Use that, and the basic rules for exponentiation to get the result. Then express it in Cartesian form.

 

[dextercioby]

Sure,complex exponentiation is multivalued,meaning that "i" can be written in an infinite ways using various arguments of the exponential...But worry about that less and use the formula which (though incomplete,hence inaccurate) was already given...

Daniel.

 

[Curious3141]

Sure,complex exponentiation is multivalued,meaning that "i" can be written in an infinite ways using various arguments of the exponential...But worry about that less and use the formula which (though incomplete,hence inaccurate) was already given...

Daniel.

True, I know exponentiation is multivalued, but since he just wanted the principal value, that's what I gave him.

 

[dextercioby]

Sorry to be nit-picking,but nowhere in his post is that "he just wanted the principal value" noticeable...

Daniel.

P.S.It doesn't matter,it's good if the OP got the simple part,at least.

 

[Curious3141]

OK...

i^{\frac{4}{3}} = e^{i(\frac{\pi}{2} + 2k\pi)(\frac{4}{3})}

The possible values in Cartesian coords are what was given, -\frac{1}{2} -i\frac{\sqrt{3}}{2} and 1.
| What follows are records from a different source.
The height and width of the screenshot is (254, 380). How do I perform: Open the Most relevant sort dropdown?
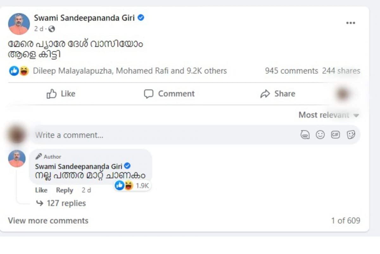pyautogui.click(x=329, y=115)
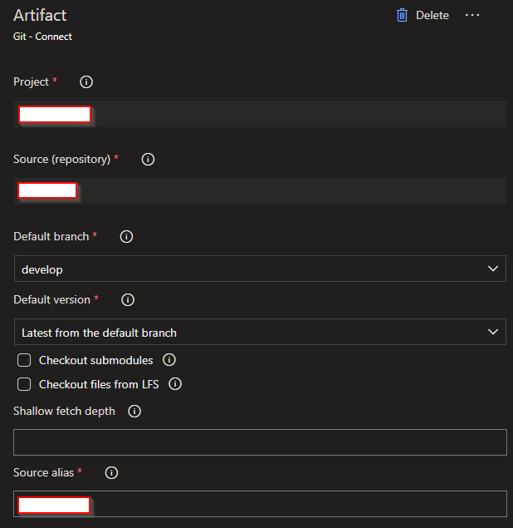The height and width of the screenshot is (528, 513).
Task: View info about Checkout submodules
Action: click(x=169, y=360)
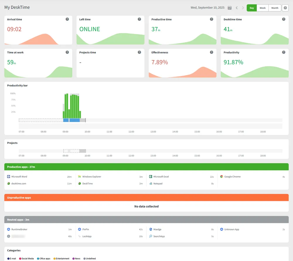The height and width of the screenshot is (261, 293).
Task: Toggle Office apps category in legend
Action: pyautogui.click(x=38, y=259)
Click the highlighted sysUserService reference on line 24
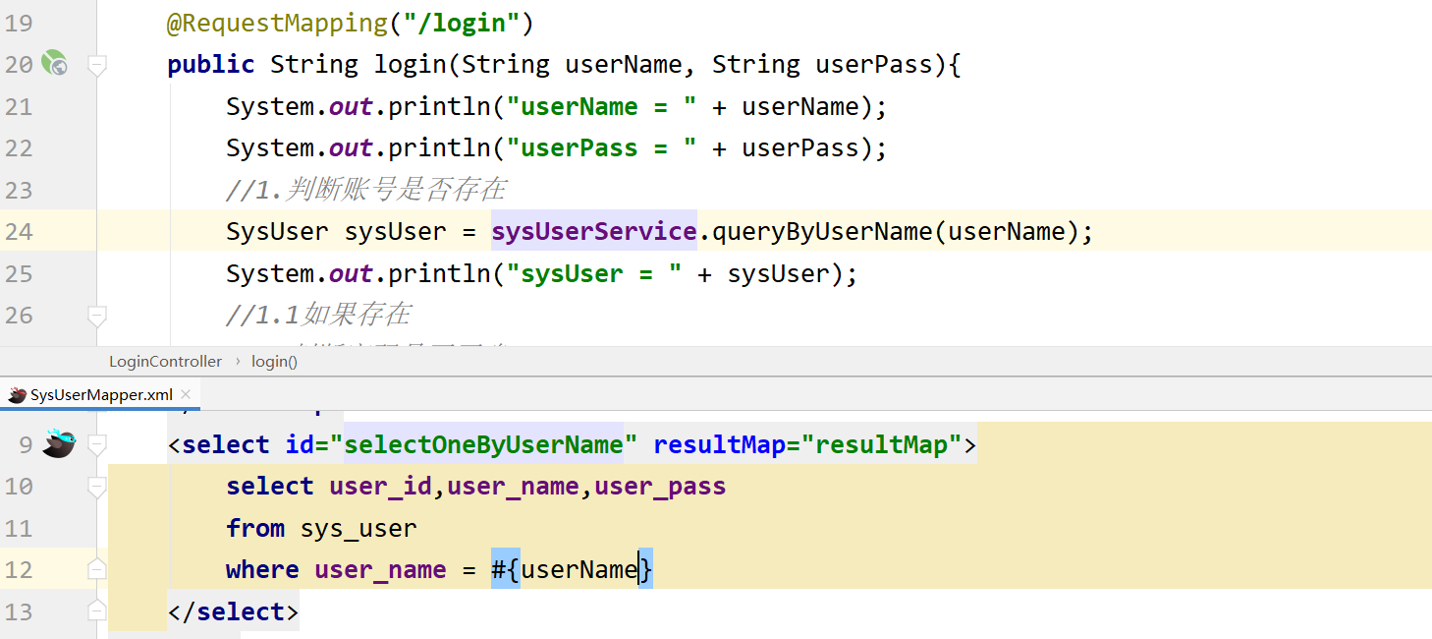 tap(593, 231)
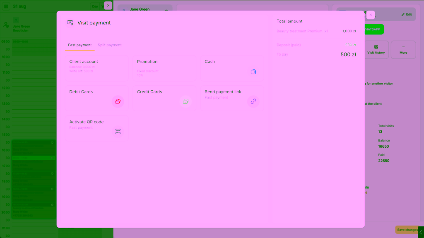The image size is (424, 238).
Task: Click the Cash wallet icon
Action: click(x=253, y=72)
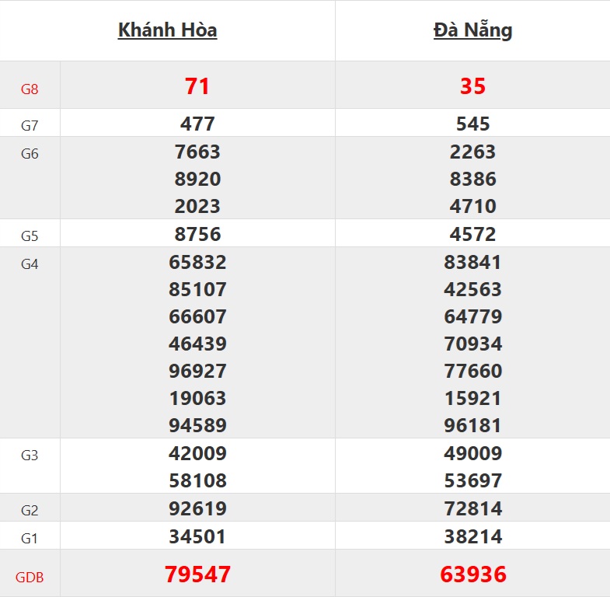This screenshot has height=597, width=610.
Task: Click Khánh Hòa G1 number 34501
Action: (x=197, y=536)
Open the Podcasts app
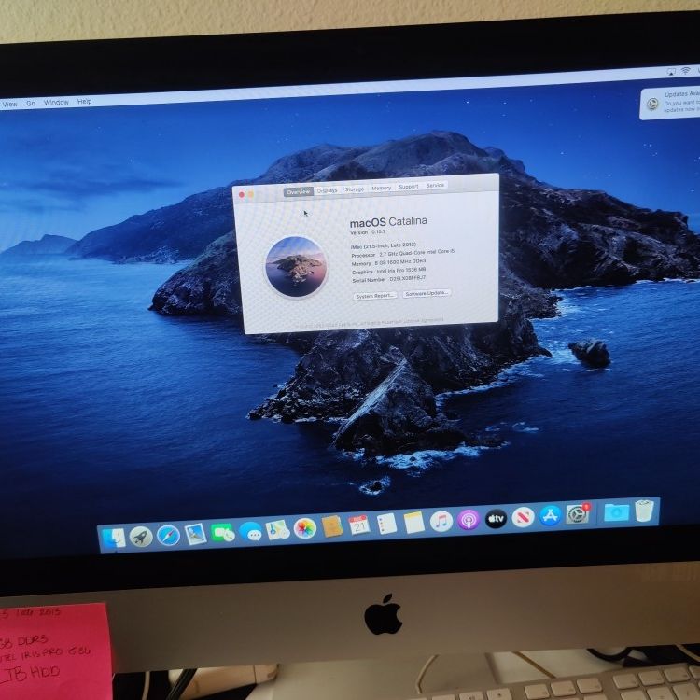700x700 pixels. coord(469,520)
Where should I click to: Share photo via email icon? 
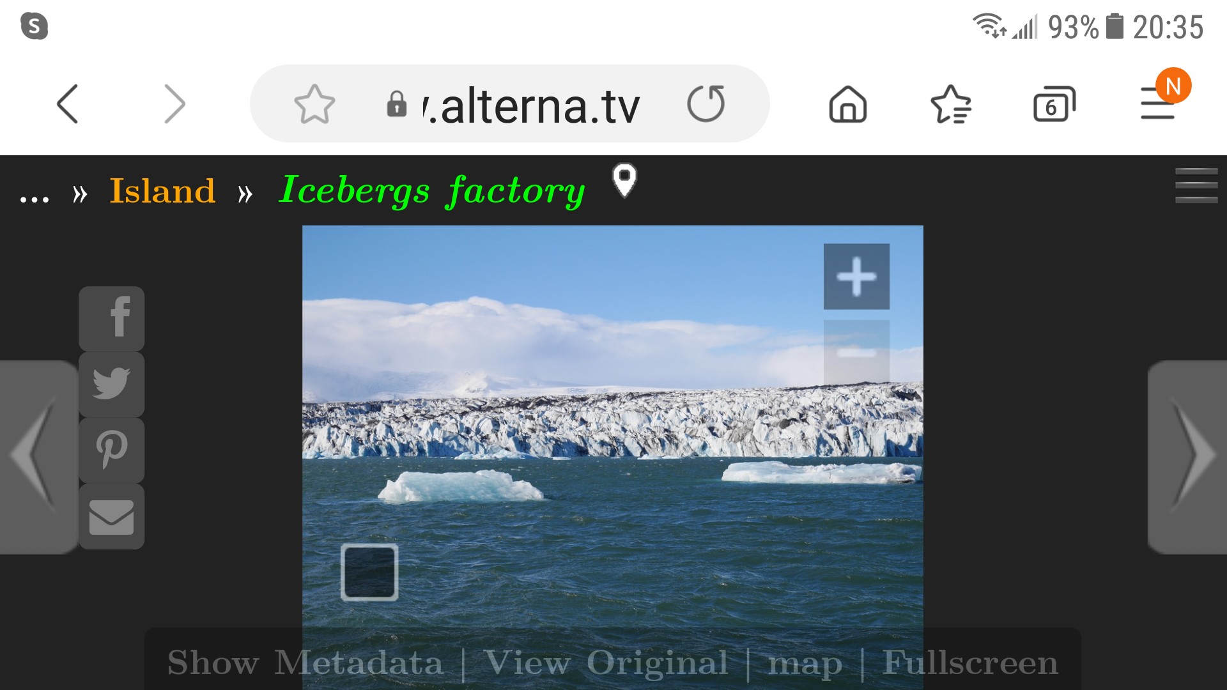coord(113,516)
I know this. The point is, he just wanted help to "see" the first answer.

 

[ehild]

Folks, I was just wondering why I can write:

i^{4/3}=-\frac{1}{2}+i\frac{\sqrt{3}}{2}

Regards

You can write if you add "or 1, or

-\frac{1}{2}-i\frac{\sqrt{3}}{2}",

as

i^{4/3}=(i^4)^{1/3}=\sqrt[3]{1}.

1 has got n different n-th roots,

\sqrt [n] {1} = \cos(\frac{2\pi}{n}k) + i \sin (\frac{2\pi}{n}k)
k=0, ...n-1.

 

[DivGradCurl]

Thank you for all the help! I think I finally get what you're saying...

z=i\, ^{\frac{4}{3}}=\left( i^4 \right)^{1/3} = \sqrt[3]{1}

h= 1 = \mbox{cis } 0

z=h_w ^3 = \mbox{ cis } \left( \frac{0+2k\pi}{3} \right) = \cos \left( \frac{2k\pi}{3} \right) +\mbox{ } i\mbox{ } \sin \left( \frac{2k\pi}{3} \right) = -\frac{1}{2} +\mbox{ } i \mbox{ } \frac{\sqrt{3}}{2}